All new SDCARDs conform to one of the speed classes defined by the specification, it’s usually stamped on top of the card and they are quite relevant for multiple reasons.
It defines the speed at which you can clock the card, 50MHz for class 10 and otherwise 25MHz.
Also alludes to the RU size, higher class cards pack more internal buffering.
Finally its primary purpose is of conveying the maximum write speed, class 10 being the fastest.
SD Bus Clock
High clocking capability means better internal circuit and more the bill of material$, class 10 cards are said to be capable of high speed (50MHz) mode, at least that is what the spec claims but the scriptures may not always reflect the reality. Running an intensive I/O test showed that in practice even a 44MHz clock tends to choke most of the cards, actually two out of the four popular makes exhibited inconsistencies. Even though card’s CSD register mentioned 50MHz, the general card behavior tends to be intolerant to intensive use cases at higher clocks, sometimes even before switching to high speed mode (via CMD6) the CSD register claim 50MHz compliance which seems contrary to the spec and when practiced bricks or crashes the card. The root cause of the high speed non-compliance is not clear to me but the fact that certain cards are more tolerant than the others should be kept in mind while testing the system.

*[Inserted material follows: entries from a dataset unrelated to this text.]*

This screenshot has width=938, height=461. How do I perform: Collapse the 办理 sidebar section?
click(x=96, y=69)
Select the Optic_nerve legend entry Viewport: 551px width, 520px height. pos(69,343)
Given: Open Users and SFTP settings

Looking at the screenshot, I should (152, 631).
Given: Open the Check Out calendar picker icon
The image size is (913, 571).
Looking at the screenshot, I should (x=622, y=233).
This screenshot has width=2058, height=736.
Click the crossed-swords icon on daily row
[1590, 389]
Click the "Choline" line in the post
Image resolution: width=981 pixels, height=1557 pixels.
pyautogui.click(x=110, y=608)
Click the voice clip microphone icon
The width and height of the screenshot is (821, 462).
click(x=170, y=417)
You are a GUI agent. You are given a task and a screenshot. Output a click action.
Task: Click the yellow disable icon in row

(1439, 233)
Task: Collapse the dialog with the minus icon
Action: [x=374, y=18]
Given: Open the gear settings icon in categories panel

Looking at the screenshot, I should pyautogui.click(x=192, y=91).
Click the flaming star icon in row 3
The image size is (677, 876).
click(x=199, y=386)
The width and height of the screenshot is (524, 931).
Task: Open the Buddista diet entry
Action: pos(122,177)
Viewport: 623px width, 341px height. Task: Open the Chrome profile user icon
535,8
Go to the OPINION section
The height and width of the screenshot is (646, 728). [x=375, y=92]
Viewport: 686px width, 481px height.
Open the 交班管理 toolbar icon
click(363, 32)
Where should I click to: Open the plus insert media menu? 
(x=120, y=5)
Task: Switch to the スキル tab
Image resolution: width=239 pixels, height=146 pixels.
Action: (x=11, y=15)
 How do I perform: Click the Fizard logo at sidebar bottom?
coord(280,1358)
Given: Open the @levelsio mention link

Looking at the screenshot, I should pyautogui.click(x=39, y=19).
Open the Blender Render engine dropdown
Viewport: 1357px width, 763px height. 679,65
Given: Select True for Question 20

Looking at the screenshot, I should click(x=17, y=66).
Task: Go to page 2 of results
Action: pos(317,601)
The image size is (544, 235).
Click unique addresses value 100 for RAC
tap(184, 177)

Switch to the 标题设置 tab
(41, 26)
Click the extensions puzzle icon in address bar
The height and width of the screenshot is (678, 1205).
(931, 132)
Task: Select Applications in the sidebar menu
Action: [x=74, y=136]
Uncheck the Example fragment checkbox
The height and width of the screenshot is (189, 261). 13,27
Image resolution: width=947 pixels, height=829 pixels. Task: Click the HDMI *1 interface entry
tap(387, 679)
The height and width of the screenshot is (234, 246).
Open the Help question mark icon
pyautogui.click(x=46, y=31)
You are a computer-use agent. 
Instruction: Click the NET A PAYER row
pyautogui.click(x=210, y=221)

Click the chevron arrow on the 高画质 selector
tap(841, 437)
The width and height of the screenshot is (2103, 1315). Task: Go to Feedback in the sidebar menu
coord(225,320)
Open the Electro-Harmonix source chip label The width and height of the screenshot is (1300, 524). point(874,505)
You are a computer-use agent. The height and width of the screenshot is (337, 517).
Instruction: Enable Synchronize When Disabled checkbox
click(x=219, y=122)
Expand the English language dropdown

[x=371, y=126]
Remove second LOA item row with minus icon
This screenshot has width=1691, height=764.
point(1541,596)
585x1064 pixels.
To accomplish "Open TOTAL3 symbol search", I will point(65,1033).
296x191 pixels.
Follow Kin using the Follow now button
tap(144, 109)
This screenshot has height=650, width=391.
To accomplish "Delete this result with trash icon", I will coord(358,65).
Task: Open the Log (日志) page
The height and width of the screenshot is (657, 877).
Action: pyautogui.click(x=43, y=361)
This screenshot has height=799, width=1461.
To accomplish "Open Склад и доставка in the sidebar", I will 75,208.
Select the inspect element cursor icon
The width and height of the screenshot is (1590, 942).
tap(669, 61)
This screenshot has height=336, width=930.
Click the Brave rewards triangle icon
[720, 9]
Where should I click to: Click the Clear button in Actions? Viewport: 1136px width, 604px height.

Internal SDCARD buffers expedite I/O by implementing a producer-consumer like scenario, Class 4 cards tend to have an internal buffer (RU) size of 32K while for class 6 it goes up to 64K and for Class 10 a whopping 512K, not surprising that the price of the card also follows a similar pattern, runs from $5 to $10 & to around $30 for high speed cards. Optimal use of cards would be to write in terms of the RU sizes so that the card buffers are utilized to the maximum, writing more than the RU size will make the host unnecessarily wait for the card to flush data to internal flash and transmitting very small packets will only keep the SDCARD firmware unusually idle. Performance depends on the depth and also on the maximum utilization of available computational units within the pipeline. So, with regards to SDCARD also, we need to simultaneously engage the host and the card which eventually leads to better throughput.
Time taken to write 128 MB of data was sampled over a dozen cards, Class 10 PNY card was the fastest at 17 secs while the slowest was 88 secs for the Transcend class 4 card. Below we have a graph which shows how the time to write is inversely proportional to the cost and the RU size and the speed class of SDCARDs. Embedded host used for this exercise was an Embedded Artist EA 3250 board and it runs a 266MHz NXP controller.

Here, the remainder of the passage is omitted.